The whole point of a heuristic is that it's a simple rule that works reasonably well, one might even say admissibly as they do in undergrad AI classes, for dealing with an unsolvably complex problem.

Saying "humans use complex heuristics" amounts to just saying, "Humans use some algorithm I don't know."

>the feeling that a particular group of stones just isn't quite safe yet, the feeling that there is weakness in a structure on the other side of the board that can be exploited, the feeling that this corner is too hot right now, so you should definitely extend instead of the hane.

This mostly just sounds like probabilistic, bounded-rational prediction and evaluation of positions, which is what we currently think human cognition is anyway, but hey.

3 comments

It's not that humans only _use_ heuristics, it's that humans _create_ heuristics, and seem to be able to optimize the speed of the heuristic with training and use.

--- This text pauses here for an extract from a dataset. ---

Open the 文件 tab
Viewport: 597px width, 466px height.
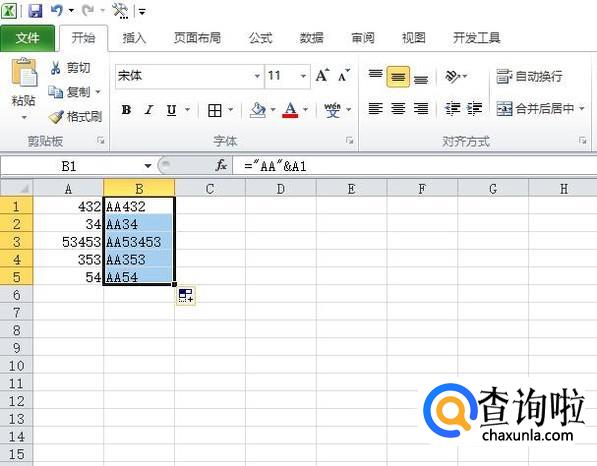(27, 38)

They're also introspectable to some level, and can be combined with rational observation and feedback.
Devils advocate - ML is introspective at some level and certainly can observe (with Spock-like objectivity; almost defining the term) rationality, and take the result of each move and grade it with some degree of confidence as a "good move" or "bad move" [and even contextualize the move: i.e., move : 'e4' ; context : "opening" => evaluation - "great move"]. I agree with your first point though w/r/t heuristics and more importantly pattern recognition which can be used to integrate in more heuristic knowledge in your aggregate 'decision making system' at a way more 'effective' rate (with respect to time, within the domain of the game Go).
One possibility is humans actually have more training time in go to fine tune things than computers so far. 6 hours a day * 300 days * 5-20 years is a lot of training, but multiply that by millions of people who don't all come up with great models.

The idea being people with better heuristics end up as better players adding. So, more people effectivly adds more training time backing up the best models.

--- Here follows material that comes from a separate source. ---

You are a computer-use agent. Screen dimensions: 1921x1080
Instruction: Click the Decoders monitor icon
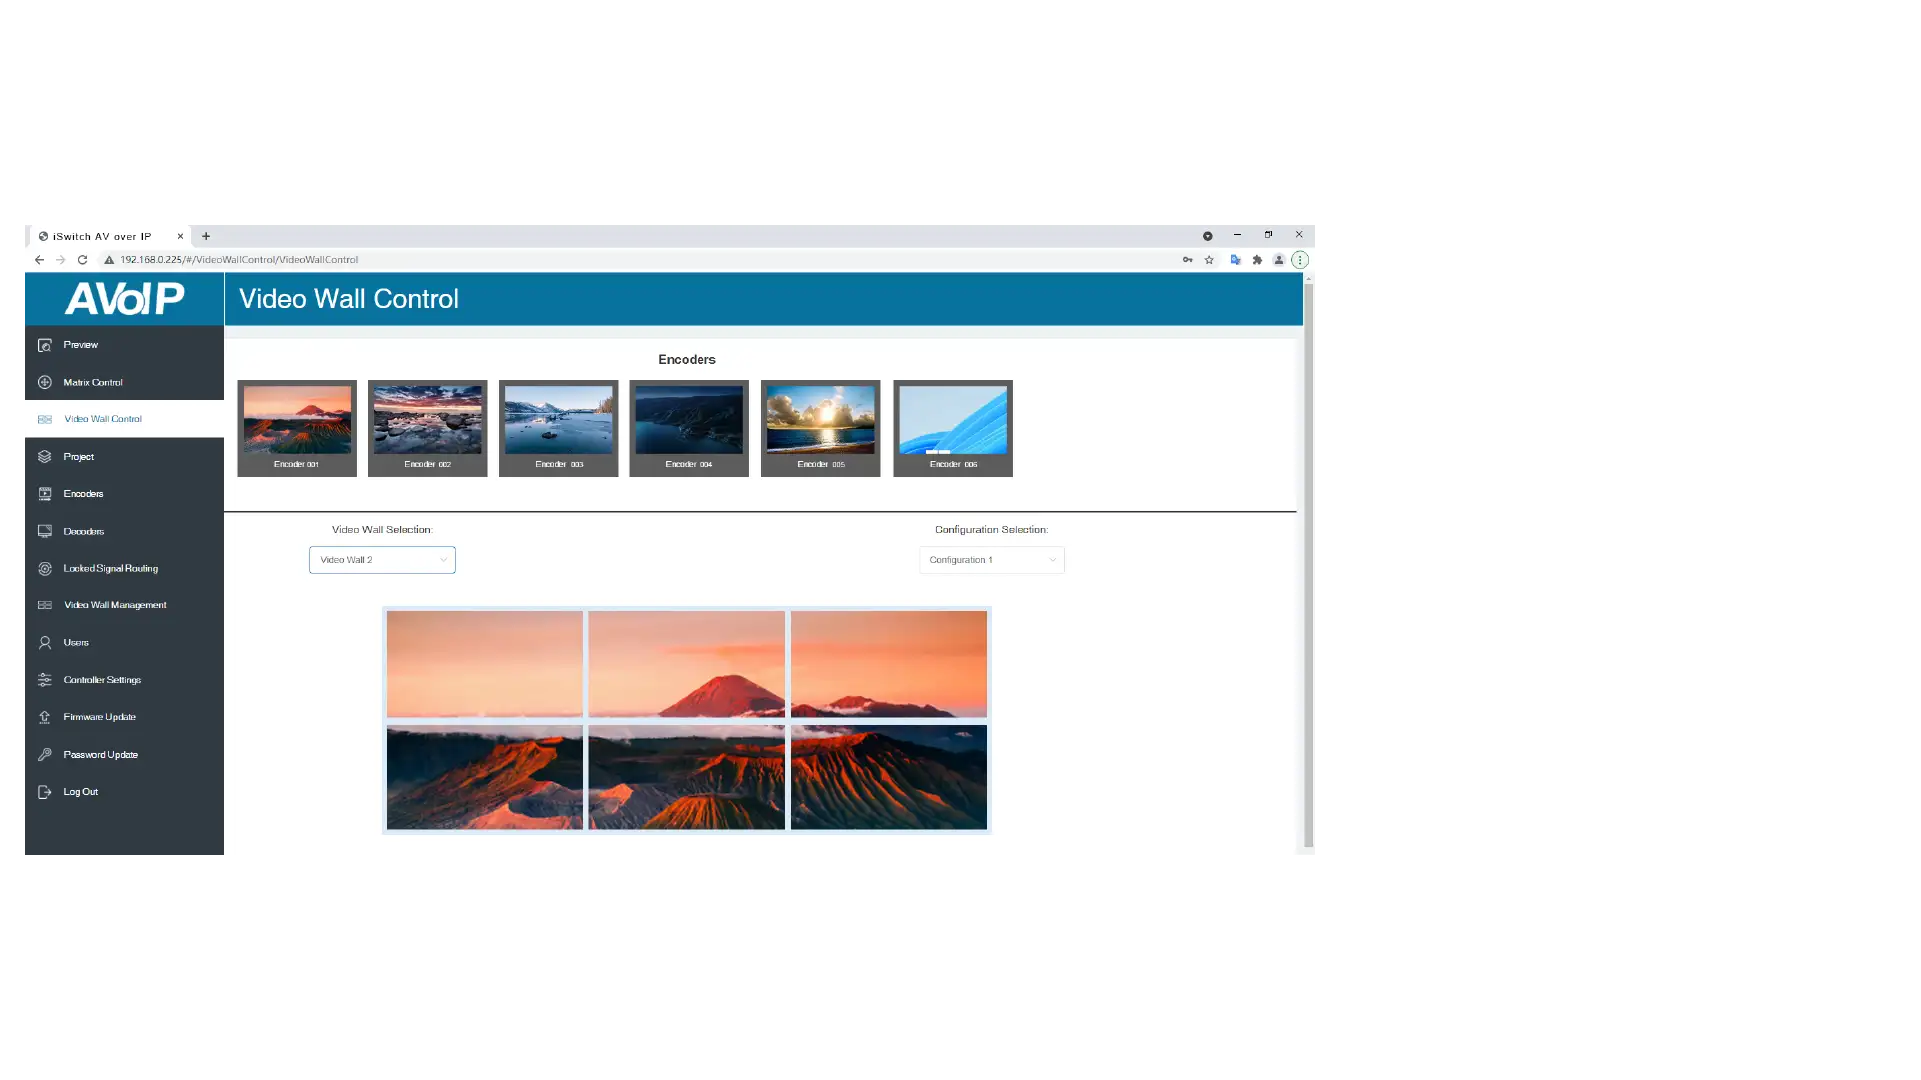pyautogui.click(x=45, y=531)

PS: This also means each player is using a different algorithm while playing.

Sure, but there are a lot of them, they involve several layers of metaheuristics to balance different approaches, and nobody has been able to automatically grow something which matches the same success rate as highly trained human heuristic layering.

Which maybe takes some fun out of it, but this does seem to be an area where humans consistently out-perform AI: when local optimizations have to be balanced across many medium to medium-large optimization criteria as well. Similar things happen in language, at least metaphorically.